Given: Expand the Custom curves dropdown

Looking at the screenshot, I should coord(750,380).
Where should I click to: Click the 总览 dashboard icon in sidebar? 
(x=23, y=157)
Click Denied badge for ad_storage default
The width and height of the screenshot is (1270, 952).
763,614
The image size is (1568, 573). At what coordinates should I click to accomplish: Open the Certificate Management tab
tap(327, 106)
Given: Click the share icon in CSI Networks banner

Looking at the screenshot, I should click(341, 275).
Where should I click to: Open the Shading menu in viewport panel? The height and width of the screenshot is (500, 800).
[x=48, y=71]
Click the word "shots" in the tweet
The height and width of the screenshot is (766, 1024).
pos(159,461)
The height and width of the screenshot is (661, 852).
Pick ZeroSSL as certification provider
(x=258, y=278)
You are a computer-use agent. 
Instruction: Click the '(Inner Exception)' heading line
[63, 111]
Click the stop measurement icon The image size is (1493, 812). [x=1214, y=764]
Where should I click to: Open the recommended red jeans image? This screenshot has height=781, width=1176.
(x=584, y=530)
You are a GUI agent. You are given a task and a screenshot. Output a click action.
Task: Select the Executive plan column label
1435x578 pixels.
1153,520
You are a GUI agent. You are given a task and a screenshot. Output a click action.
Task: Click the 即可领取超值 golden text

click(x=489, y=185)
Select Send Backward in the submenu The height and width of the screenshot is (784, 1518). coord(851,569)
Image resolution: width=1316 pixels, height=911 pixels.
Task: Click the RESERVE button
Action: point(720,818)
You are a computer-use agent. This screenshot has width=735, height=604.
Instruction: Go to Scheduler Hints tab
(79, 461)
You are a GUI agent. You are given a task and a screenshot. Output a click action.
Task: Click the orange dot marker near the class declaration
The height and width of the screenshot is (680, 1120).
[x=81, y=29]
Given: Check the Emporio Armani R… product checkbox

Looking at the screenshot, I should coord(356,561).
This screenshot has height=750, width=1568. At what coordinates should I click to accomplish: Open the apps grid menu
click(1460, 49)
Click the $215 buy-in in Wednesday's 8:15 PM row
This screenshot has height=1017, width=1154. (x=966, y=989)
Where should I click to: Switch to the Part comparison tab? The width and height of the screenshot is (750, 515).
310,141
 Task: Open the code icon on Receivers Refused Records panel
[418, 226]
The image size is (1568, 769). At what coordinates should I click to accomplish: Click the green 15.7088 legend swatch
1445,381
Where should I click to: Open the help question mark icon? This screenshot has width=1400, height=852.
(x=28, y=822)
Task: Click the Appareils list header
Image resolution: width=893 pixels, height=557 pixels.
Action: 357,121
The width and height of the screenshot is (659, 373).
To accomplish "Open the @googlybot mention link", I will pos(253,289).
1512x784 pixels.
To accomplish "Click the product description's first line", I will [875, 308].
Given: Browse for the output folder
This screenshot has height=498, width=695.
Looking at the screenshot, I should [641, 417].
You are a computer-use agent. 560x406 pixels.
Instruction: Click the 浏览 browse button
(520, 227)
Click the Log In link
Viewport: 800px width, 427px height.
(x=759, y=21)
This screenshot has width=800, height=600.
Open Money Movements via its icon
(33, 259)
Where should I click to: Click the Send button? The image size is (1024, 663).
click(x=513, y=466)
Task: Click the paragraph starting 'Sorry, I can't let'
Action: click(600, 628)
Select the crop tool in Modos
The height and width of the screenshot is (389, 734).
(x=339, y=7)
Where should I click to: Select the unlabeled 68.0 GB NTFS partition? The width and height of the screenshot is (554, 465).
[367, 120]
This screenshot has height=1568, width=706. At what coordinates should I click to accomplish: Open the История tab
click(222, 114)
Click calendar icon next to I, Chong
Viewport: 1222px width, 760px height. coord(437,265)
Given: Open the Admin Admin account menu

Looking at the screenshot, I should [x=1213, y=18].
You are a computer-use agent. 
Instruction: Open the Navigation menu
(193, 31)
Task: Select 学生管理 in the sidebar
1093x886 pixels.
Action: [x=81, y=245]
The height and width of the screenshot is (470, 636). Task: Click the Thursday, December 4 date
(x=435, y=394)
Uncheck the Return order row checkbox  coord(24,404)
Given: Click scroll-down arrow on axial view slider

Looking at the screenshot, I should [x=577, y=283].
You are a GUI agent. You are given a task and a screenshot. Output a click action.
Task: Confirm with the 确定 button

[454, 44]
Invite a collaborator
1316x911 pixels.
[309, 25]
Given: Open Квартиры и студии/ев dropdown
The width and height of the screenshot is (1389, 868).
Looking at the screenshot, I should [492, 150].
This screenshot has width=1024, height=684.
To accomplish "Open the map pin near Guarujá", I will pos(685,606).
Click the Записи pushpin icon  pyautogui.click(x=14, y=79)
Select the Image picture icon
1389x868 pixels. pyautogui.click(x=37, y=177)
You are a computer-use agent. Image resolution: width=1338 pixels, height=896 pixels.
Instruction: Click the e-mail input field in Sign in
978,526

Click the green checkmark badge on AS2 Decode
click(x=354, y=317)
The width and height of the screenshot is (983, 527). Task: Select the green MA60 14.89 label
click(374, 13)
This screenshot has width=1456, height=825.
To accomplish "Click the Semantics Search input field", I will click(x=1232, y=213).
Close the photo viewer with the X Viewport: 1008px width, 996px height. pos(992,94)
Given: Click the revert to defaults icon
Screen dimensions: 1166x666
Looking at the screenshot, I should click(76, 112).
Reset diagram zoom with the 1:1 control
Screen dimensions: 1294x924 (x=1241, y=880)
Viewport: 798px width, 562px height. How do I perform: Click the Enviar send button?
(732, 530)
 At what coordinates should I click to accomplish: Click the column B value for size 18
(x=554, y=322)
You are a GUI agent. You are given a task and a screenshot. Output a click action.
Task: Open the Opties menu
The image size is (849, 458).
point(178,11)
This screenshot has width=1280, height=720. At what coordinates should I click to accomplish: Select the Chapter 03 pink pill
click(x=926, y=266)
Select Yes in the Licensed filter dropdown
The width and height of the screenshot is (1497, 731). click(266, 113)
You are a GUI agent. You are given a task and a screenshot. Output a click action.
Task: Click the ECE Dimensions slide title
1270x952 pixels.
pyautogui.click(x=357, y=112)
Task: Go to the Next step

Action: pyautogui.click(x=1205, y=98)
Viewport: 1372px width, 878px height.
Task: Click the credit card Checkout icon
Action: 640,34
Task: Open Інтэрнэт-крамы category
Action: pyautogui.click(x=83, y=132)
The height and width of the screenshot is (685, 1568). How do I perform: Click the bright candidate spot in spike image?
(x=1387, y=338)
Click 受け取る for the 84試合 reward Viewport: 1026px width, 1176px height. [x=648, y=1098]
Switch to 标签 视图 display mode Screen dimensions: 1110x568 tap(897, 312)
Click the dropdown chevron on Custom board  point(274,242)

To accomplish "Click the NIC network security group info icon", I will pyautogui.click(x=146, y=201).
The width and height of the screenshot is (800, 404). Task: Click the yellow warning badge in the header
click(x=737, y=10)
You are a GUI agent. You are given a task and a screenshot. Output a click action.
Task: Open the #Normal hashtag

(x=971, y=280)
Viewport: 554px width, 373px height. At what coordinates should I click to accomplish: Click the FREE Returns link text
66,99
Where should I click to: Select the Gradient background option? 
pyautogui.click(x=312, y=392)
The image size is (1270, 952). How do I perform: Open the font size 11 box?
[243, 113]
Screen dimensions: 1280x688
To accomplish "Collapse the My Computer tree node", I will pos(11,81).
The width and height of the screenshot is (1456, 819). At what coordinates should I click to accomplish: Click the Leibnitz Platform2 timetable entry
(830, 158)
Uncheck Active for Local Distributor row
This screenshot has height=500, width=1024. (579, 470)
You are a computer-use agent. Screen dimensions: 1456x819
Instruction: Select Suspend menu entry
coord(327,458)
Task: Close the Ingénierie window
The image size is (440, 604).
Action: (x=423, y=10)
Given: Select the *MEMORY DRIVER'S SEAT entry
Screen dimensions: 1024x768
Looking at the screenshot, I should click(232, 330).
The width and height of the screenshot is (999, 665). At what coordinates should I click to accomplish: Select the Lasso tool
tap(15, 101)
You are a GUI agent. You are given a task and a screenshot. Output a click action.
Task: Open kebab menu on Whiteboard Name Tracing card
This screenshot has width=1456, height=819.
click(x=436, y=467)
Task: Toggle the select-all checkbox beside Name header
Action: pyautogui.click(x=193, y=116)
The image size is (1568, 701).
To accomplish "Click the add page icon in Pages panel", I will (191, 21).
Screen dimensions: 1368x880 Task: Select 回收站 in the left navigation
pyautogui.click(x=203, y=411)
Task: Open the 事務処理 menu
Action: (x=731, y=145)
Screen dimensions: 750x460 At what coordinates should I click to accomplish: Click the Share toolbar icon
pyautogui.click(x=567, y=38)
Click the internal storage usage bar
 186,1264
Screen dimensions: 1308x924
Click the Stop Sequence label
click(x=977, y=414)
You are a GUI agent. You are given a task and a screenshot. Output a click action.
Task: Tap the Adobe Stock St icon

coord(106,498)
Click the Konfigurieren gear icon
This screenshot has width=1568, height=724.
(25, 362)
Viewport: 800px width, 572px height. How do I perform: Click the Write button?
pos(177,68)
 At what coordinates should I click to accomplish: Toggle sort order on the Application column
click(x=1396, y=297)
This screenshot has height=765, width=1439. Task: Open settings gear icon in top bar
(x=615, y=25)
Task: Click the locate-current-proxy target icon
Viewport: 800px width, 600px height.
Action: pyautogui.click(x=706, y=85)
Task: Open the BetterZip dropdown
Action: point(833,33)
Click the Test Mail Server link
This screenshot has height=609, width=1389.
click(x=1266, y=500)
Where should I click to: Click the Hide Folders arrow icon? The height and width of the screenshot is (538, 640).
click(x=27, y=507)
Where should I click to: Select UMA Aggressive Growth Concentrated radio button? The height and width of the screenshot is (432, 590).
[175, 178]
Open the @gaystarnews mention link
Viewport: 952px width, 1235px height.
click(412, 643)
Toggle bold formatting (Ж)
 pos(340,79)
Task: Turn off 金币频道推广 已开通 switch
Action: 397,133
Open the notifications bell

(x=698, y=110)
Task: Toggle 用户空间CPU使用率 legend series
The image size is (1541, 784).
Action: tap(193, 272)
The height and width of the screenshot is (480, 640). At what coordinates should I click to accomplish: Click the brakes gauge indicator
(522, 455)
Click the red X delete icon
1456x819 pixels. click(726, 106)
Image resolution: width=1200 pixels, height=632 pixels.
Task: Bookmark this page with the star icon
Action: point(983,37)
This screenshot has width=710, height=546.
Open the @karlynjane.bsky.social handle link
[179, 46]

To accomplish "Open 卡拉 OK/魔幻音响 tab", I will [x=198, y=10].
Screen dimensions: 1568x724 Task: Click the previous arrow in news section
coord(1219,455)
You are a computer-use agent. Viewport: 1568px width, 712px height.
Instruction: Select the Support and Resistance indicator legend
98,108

Exercise details:
Set down everything in the listing from the line containing "The height and width of the screenshot is (480, 640)." down to the line containing "will [x=198, y=10].", both lines included, copying each line exactly.

Exercise result:
The height and width of the screenshot is (480, 640). At what coordinates should I click to accomplish: Click the brakes gauge indicator
(522, 455)
Click the red X delete icon
1456x819 pixels. click(726, 106)
Image resolution: width=1200 pixels, height=632 pixels.
Task: Bookmark this page with the star icon
Action: point(983,37)
This screenshot has width=710, height=546.
Open the @karlynjane.bsky.social handle link
[179, 46]

To accomplish "Open 卡拉 OK/魔幻音响 tab", I will [x=198, y=10].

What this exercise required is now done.